* _WRITTEN REQUEST_:
Print these records again line for line, with nothing changed.

* _Element and text location data_:
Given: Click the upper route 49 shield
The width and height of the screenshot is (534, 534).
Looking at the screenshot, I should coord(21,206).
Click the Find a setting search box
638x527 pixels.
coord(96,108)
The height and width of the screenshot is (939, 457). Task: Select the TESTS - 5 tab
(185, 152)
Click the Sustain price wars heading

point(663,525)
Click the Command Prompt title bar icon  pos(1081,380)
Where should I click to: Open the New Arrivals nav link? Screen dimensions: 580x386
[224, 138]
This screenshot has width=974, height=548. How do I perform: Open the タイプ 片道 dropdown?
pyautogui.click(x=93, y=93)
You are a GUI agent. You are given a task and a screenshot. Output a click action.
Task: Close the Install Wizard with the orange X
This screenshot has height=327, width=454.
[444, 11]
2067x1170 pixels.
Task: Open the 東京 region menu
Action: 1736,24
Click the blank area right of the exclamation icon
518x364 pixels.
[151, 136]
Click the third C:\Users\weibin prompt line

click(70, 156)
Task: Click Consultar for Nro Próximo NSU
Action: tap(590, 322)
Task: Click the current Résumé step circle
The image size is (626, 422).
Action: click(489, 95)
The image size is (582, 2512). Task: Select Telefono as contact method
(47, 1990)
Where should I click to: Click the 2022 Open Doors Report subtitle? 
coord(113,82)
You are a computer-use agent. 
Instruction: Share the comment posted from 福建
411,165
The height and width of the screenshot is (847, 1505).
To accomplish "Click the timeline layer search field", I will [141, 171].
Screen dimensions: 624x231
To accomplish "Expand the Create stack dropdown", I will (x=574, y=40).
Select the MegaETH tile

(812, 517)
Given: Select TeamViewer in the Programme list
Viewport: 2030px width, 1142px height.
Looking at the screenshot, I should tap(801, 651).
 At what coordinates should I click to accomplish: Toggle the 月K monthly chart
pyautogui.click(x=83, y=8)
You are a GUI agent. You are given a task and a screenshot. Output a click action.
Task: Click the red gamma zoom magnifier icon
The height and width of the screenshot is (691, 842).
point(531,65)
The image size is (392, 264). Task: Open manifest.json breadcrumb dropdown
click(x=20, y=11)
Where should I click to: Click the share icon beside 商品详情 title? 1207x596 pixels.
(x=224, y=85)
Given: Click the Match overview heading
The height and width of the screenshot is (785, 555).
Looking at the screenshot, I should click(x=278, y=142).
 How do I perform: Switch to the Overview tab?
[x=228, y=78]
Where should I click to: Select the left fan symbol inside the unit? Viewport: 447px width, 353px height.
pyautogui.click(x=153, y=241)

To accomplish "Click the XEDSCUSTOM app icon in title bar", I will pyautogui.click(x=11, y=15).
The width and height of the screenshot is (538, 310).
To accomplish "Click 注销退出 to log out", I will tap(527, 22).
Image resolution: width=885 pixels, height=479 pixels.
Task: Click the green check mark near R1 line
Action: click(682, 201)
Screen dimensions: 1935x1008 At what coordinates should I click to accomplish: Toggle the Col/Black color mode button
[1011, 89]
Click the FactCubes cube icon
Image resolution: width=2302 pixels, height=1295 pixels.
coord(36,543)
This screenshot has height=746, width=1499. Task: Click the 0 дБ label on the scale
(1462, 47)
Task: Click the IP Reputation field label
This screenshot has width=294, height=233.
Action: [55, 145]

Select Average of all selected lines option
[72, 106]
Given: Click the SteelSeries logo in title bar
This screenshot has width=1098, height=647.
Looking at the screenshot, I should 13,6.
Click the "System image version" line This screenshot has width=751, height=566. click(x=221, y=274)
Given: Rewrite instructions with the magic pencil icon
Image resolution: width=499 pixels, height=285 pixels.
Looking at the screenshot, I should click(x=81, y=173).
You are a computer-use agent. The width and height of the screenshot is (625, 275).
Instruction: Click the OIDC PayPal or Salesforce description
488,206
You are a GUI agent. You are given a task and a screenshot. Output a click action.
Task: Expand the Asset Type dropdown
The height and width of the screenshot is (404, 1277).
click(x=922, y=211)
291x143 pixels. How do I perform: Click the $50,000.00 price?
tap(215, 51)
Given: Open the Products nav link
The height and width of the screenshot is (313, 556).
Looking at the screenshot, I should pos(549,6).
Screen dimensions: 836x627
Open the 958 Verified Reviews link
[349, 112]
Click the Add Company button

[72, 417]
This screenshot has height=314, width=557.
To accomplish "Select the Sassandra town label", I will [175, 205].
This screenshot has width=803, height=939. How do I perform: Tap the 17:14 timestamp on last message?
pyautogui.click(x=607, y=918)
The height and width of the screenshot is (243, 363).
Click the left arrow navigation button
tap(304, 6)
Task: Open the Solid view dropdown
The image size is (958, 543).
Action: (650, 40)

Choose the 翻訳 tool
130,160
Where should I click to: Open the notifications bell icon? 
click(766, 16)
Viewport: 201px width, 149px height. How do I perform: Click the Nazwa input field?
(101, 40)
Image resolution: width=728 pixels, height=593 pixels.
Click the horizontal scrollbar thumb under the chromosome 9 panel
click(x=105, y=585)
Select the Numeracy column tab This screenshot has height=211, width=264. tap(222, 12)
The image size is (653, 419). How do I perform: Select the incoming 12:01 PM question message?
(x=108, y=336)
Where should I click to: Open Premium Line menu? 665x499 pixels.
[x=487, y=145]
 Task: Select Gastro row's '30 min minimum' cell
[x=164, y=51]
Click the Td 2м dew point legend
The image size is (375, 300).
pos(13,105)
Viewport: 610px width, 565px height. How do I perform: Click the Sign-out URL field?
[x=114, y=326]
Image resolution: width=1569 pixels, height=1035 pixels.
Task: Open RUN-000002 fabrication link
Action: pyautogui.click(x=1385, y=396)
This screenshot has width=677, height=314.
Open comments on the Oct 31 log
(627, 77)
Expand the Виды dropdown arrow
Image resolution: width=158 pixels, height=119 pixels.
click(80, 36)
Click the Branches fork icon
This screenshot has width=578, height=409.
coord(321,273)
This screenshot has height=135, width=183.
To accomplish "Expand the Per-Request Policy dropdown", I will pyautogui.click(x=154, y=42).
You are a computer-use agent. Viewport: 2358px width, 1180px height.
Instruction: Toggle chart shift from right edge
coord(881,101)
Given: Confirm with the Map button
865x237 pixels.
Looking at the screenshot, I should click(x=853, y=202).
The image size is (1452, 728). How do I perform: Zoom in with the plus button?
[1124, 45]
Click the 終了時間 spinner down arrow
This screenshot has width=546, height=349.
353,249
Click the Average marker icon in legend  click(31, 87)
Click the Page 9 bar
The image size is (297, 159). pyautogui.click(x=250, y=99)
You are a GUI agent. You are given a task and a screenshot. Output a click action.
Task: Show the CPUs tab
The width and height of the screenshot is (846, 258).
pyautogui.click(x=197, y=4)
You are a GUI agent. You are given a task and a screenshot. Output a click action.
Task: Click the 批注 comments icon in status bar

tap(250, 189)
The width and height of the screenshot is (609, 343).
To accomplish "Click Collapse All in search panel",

* _EXERCISE ANSWER_:
Given: Click the upper route 49 shield
The width and height of the screenshot is (534, 534).
Looking at the screenshot, I should coord(21,206).
Click the Find a setting search box
638x527 pixels.
coord(96,108)
The height and width of the screenshot is (939, 457). Task: Select the TESTS - 5 tab
(185, 152)
Click the Sustain price wars heading

point(663,525)
Click the Command Prompt title bar icon  pos(1081,380)
Where should I click to: Open the New Arrivals nav link? Screen dimensions: 580x386
[224, 138]
This screenshot has width=974, height=548. How do I perform: Open the タイプ 片道 dropdown?
pyautogui.click(x=93, y=93)
You are a GUI agent. You are given a task and a screenshot. Output a click action.
Task: Close the Install Wizard with the orange X
This screenshot has height=327, width=454.
[444, 11]
2067x1170 pixels.
Task: Open the 東京 region menu
Action: 1736,24
Click the blank area right of the exclamation icon
518x364 pixels.
[151, 136]
Click the third C:\Users\weibin prompt line

click(70, 156)
Task: Click Consultar for Nro Próximo NSU
Action: tap(590, 322)
Task: Click the current Résumé step circle
The image size is (626, 422).
Action: click(489, 95)
The image size is (582, 2512). Task: Select Telefono as contact method
(47, 1990)
Where should I click to: Click the 2022 Open Doors Report subtitle? 
coord(113,82)
You are a computer-use agent. 
Instruction: Share the comment posted from 福建
411,165
The height and width of the screenshot is (847, 1505).
To accomplish "Click the timeline layer search field", I will [141, 171].
Screen dimensions: 624x231
To accomplish "Expand the Create stack dropdown", I will (x=574, y=40).
Select the MegaETH tile

(812, 517)
Given: Select TeamViewer in the Programme list
Viewport: 2030px width, 1142px height.
Looking at the screenshot, I should tap(801, 651).
 At what coordinates should I click to accomplish: Toggle the 月K monthly chart
pyautogui.click(x=83, y=8)
You are a GUI agent. You are given a task and a screenshot. Output a click action.
Task: Click the red gamma zoom magnifier icon
The height and width of the screenshot is (691, 842).
point(531,65)
The image size is (392, 264). Task: Open manifest.json breadcrumb dropdown
click(x=20, y=11)
Where should I click to: Click the share icon beside 商品详情 title? 1207x596 pixels.
(x=224, y=85)
Given: Click the Match overview heading
The height and width of the screenshot is (785, 555).
Looking at the screenshot, I should click(x=278, y=142).
 How do I perform: Switch to the Overview tab?
[x=228, y=78]
Where should I click to: Select the left fan symbol inside the unit? Viewport: 447px width, 353px height.
pyautogui.click(x=153, y=241)

To accomplish "Click the XEDSCUSTOM app icon in title bar", I will pyautogui.click(x=11, y=15).
The width and height of the screenshot is (538, 310).
To accomplish "Click 注销退出 to log out", I will tap(527, 22).
Image resolution: width=885 pixels, height=479 pixels.
Task: Click the green check mark near R1 line
Action: click(682, 201)
Screen dimensions: 1935x1008 At what coordinates should I click to accomplish: Toggle the Col/Black color mode button
[1011, 89]
Click the FactCubes cube icon
Image resolution: width=2302 pixels, height=1295 pixels.
coord(36,543)
This screenshot has height=746, width=1499. Task: Click the 0 дБ label on the scale
(1462, 47)
Task: Click the IP Reputation field label
This screenshot has width=294, height=233.
Action: [55, 145]

Select Average of all selected lines option
[72, 106]
Given: Click the SteelSeries logo in title bar
This screenshot has width=1098, height=647.
Looking at the screenshot, I should 13,6.
Click the "System image version" line This screenshot has width=751, height=566. click(x=221, y=274)
Given: Rewrite instructions with the magic pencil icon
Image resolution: width=499 pixels, height=285 pixels.
Looking at the screenshot, I should click(x=81, y=173).
You are a computer-use agent. The width and height of the screenshot is (625, 275).
Instruction: Click the OIDC PayPal or Salesforce description
488,206
You are a GUI agent. You are given a task and a screenshot. Output a click action.
Task: Expand the Asset Type dropdown
The height and width of the screenshot is (404, 1277).
click(x=922, y=211)
291x143 pixels. How do I perform: Click the $50,000.00 price?
tap(215, 51)
Given: Open the Products nav link
The height and width of the screenshot is (313, 556).
Looking at the screenshot, I should pos(549,6).
Screen dimensions: 836x627
Open the 958 Verified Reviews link
[349, 112]
Click the Add Company button

[72, 417]
This screenshot has height=314, width=557.
To accomplish "Select the Sassandra town label", I will [175, 205].
This screenshot has width=803, height=939. How do I perform: Tap the 17:14 timestamp on last message?
pyautogui.click(x=607, y=918)
The height and width of the screenshot is (243, 363).
Click the left arrow navigation button
tap(304, 6)
Task: Open the Solid view dropdown
The image size is (958, 543).
Action: (650, 40)

Choose the 翻訳 tool
130,160
Where should I click to: Open the notifications bell icon? 
click(766, 16)
Viewport: 201px width, 149px height. How do I perform: Click the Nazwa input field?
(101, 40)
Image resolution: width=728 pixels, height=593 pixels.
Click the horizontal scrollbar thumb under the chromosome 9 panel
click(x=105, y=585)
Select the Numeracy column tab This screenshot has height=211, width=264. tap(222, 12)
The image size is (653, 419). How do I perform: Select the incoming 12:01 PM question message?
(x=108, y=336)
Where should I click to: Open Premium Line menu? 665x499 pixels.
[x=487, y=145]
 Task: Select Gastro row's '30 min minimum' cell
[x=164, y=51]
Click the Td 2м dew point legend
The image size is (375, 300).
pos(13,105)
Viewport: 610px width, 565px height. How do I perform: Click the Sign-out URL field?
[x=114, y=326]
Image resolution: width=1569 pixels, height=1035 pixels.
Task: Open RUN-000002 fabrication link
Action: pyautogui.click(x=1385, y=396)
This screenshot has width=677, height=314.
Open comments on the Oct 31 log
(627, 77)
Expand the Виды dropdown arrow
Image resolution: width=158 pixels, height=119 pixels.
click(80, 36)
Click the Branches fork icon
This screenshot has width=578, height=409.
coord(321,273)
This screenshot has height=135, width=183.
To accomplish "Expand the Per-Request Policy dropdown", I will pyautogui.click(x=154, y=42).
You are a computer-use agent. Viewport: 2358px width, 1180px height.
Instruction: Toggle chart shift from right edge
coord(881,101)
Given: Confirm with the Map button
865x237 pixels.
Looking at the screenshot, I should click(x=853, y=202).
The image size is (1452, 728). How do I perform: Zoom in with the plus button?
[1124, 45]
Click the 終了時間 spinner down arrow
This screenshot has width=546, height=349.
353,249
Click the Average marker icon in legend  click(31, 87)
Click the Page 9 bar
The image size is (297, 159). pyautogui.click(x=250, y=99)
You are a GUI agent. You are given a task and a screenshot. Output a click action.
Task: Show the CPUs tab
The width and height of the screenshot is (846, 258).
pyautogui.click(x=197, y=4)
You are a GUI agent. You are given a task and a screenshot. Output a click action.
Task: Click the 批注 comments icon in status bar

tap(250, 189)
The width and height of the screenshot is (609, 343).
To accomplish "Click Collapse All in search panel",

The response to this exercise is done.